Ce protocole, qualifié d’ «   open bar » car autorisant les fonctionnaires à se servir dans le catalogue de la firme, est dénoncé depuis 2009, notamment par l’Association française de promotion des logiciels libres (April), qui pointe l’absence de chiffrage global et surtout les risques en termes de sécurité ^3. Selon PC INpact, le coût serait d’environ 100 euros hors taxes par poste de travail (pour près de 200 000 postes concernés). Mais, comme l’explique Jeanne Tadeusz, responsable des affaires publiques de l’April, « on ne prend en compte que le coût initial. Le coût de sortie n’est jamais évalué ». Car ce montant ne comprend qu’un droit d’utilisation des logiciels pour la durée du contrat, au terme de laquelle il faudra soit acheter les licences, soit dédommager Bill Gates. Or, comme le notait la Commission des marchés publics de l’État, dans un avis rendu public le 15 février par PC INpact ^4, « les utilisateurs rechignent généralement à modifier leurs habitudes ». Mais la principale réserve concerne la sécurité. L’April souligne que « la NSA  [l’Agence de sécurité nationale américaine, NDLR] oblige Microsoft à incorporer des portes dérobées à ses logiciels », des fonctionnalités cachées qui permettent d’accéder à distance aux ordinateurs utilisant ces produits. L’association prévient que les logiciels propriétaires sont des « boîtes noires » dont personne ne sait ce qu’elles renferment.
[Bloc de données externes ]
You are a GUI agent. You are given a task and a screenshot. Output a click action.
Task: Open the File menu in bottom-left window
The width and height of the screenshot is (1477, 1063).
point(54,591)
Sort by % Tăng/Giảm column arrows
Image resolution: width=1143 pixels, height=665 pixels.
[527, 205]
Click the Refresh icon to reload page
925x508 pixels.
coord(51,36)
Au contraire, les logiciels libres sont réputés pour leur fiabilité et leur sécurité, puisque tout le monde peut vérifier que le code source ne fait pas autre chose que ce qu’on lui demande, et que les failles éventuelles sont corrigées plus rapidement grâce à la mutualisation. Pour preuve, Jeanne Tadeusz note que la gendarmerie nationale est « en train de terminer avec succès sa migration vers le tout-logiciel libre, y compris pour les logiciels spécialisés », et rappelle que la promotion des logiciels libres dans les administrations faisait partie des engagements du gouvernement Ayrault, qui, il est vrai, n’en est plus à une « capitulation » près.

[^2]: Selon l’expression du Canard enchaîné du 17 avril.